ACTIVITY: Print exactly the first lines of the records. Stop after the line containing "You are a computer-use", and leave every picture out.

Saved entries:
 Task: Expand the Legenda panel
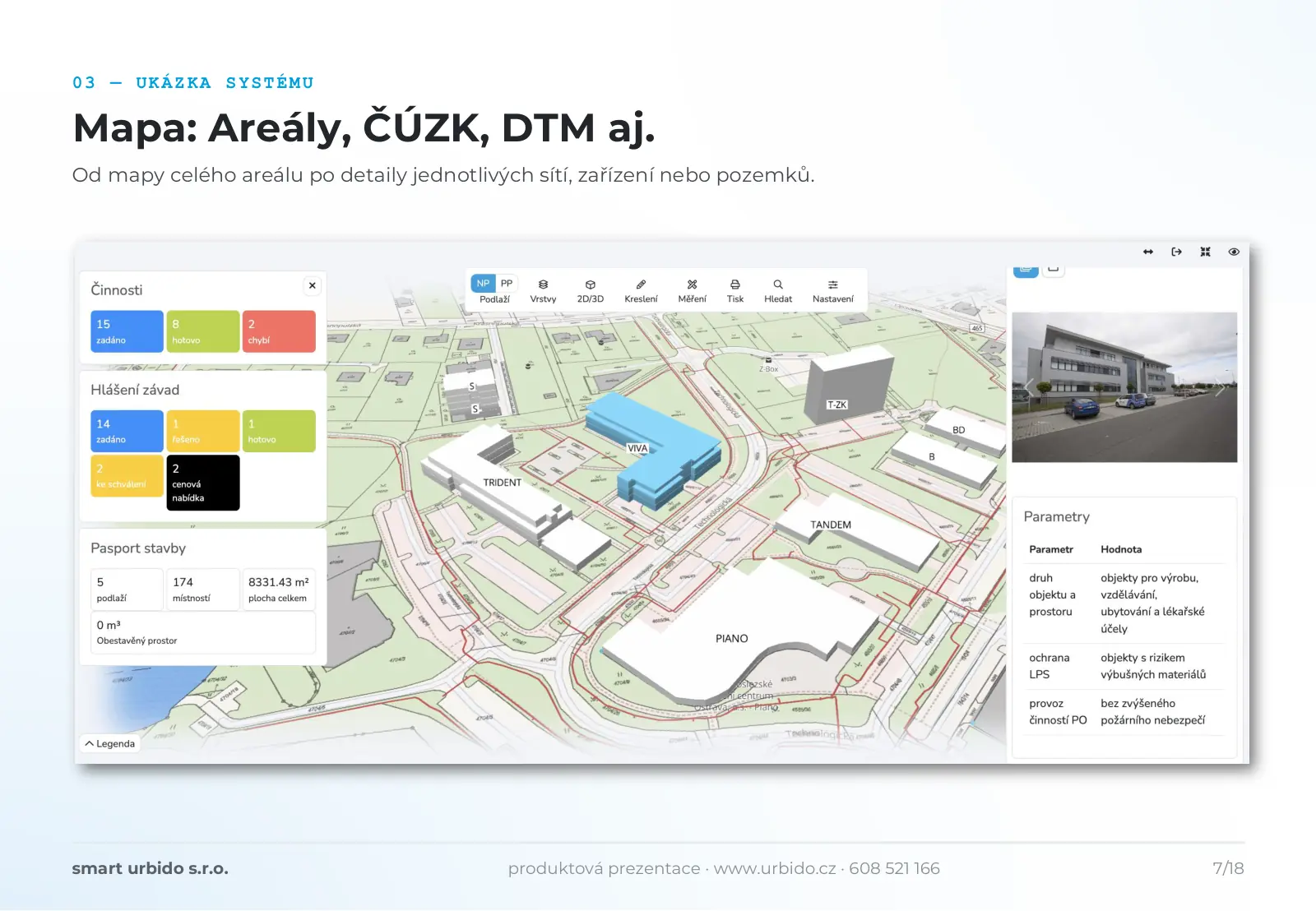pos(110,743)
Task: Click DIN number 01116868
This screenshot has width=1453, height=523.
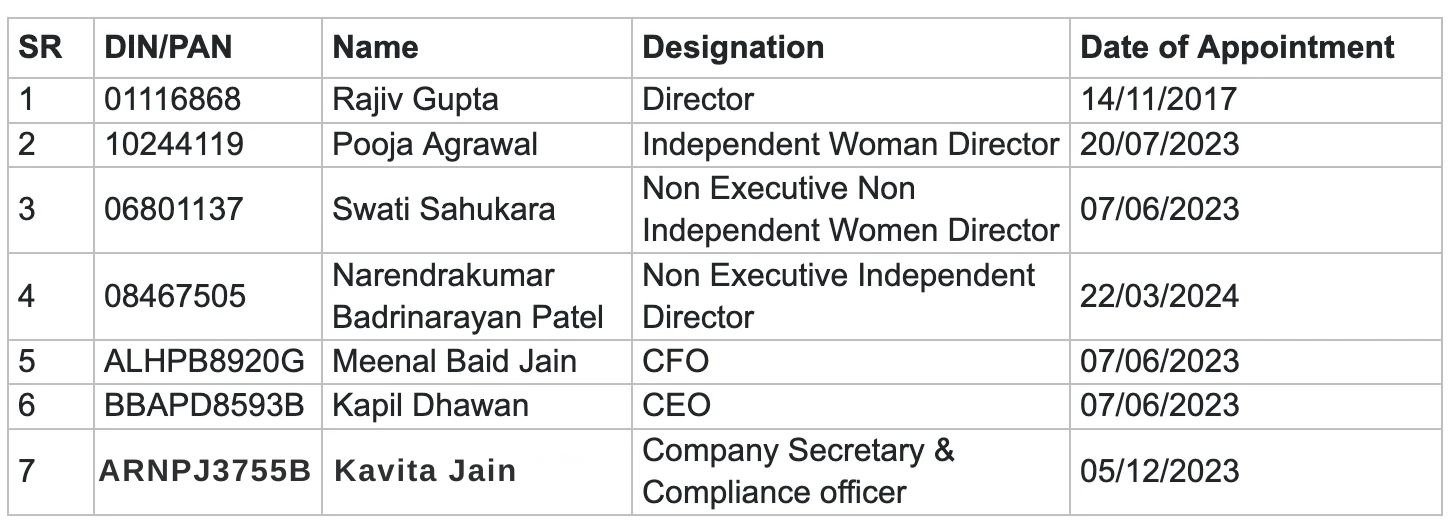Action: pyautogui.click(x=173, y=100)
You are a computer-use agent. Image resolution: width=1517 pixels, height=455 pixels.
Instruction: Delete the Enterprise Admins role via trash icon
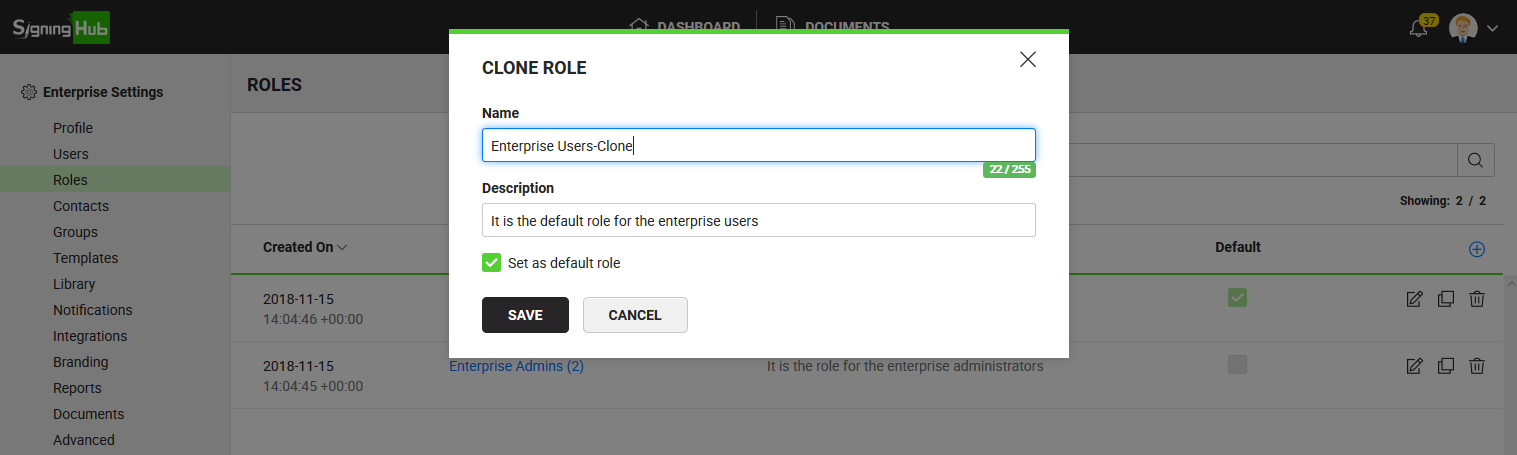1476,366
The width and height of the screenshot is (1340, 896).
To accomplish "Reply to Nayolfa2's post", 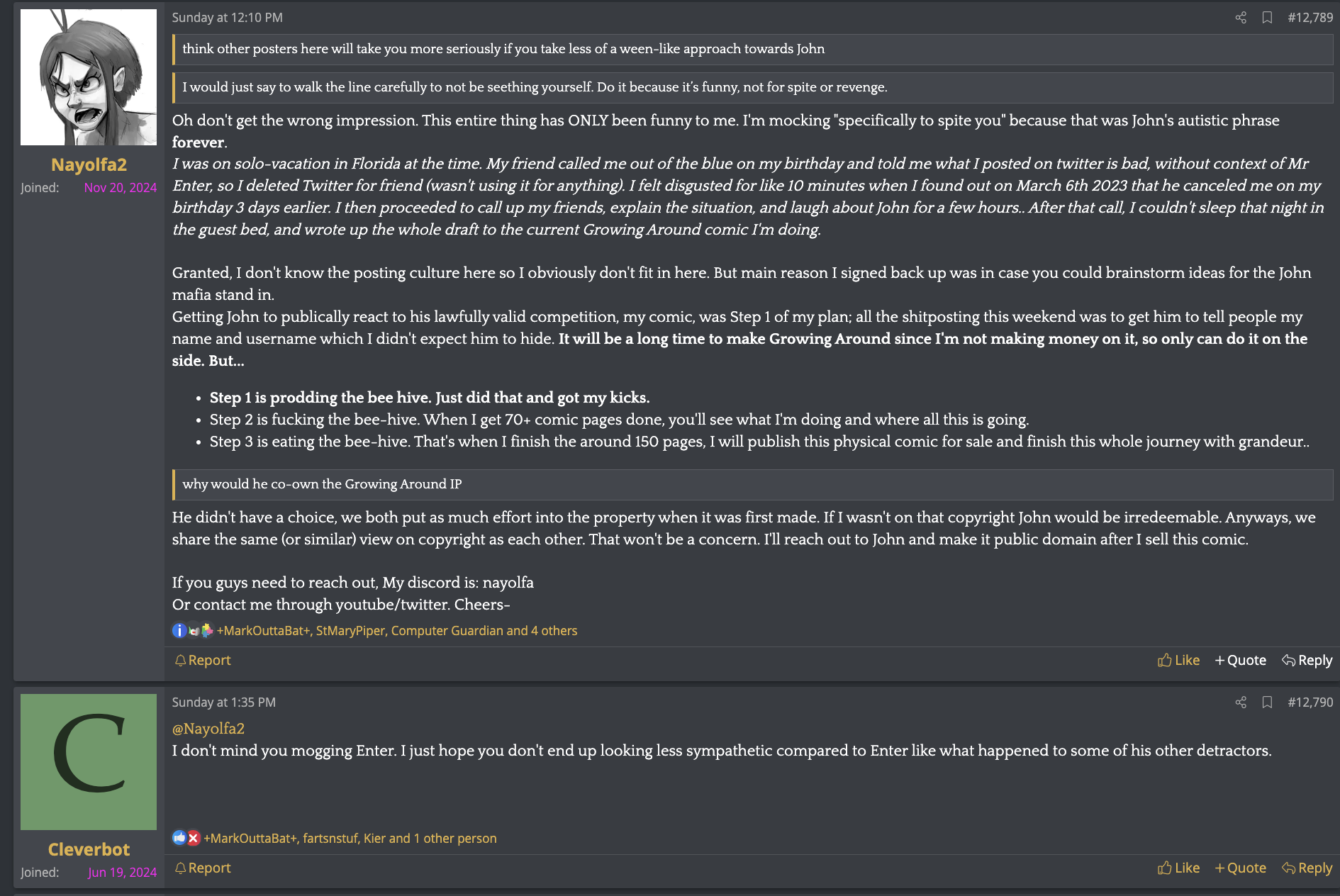I will (1307, 660).
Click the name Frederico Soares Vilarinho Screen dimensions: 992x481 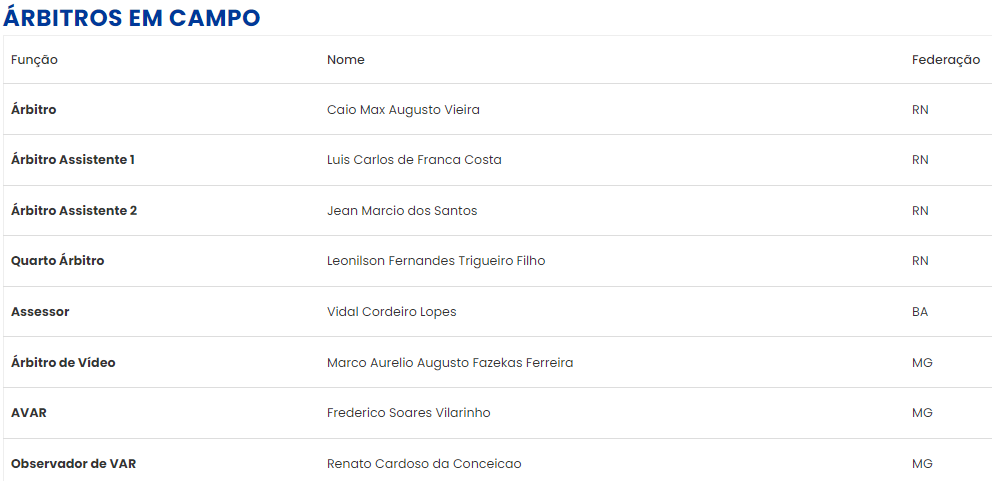pyautogui.click(x=409, y=413)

TASK OUTPUT:
 Task: Expand the Legenda panel
pos(110,743)
Task: Click DIN number 01116868
This screenshot has width=1453, height=523.
Action: pyautogui.click(x=173, y=100)
You are a computer-use agent. Image resolution: width=1517 pixels, height=455 pixels.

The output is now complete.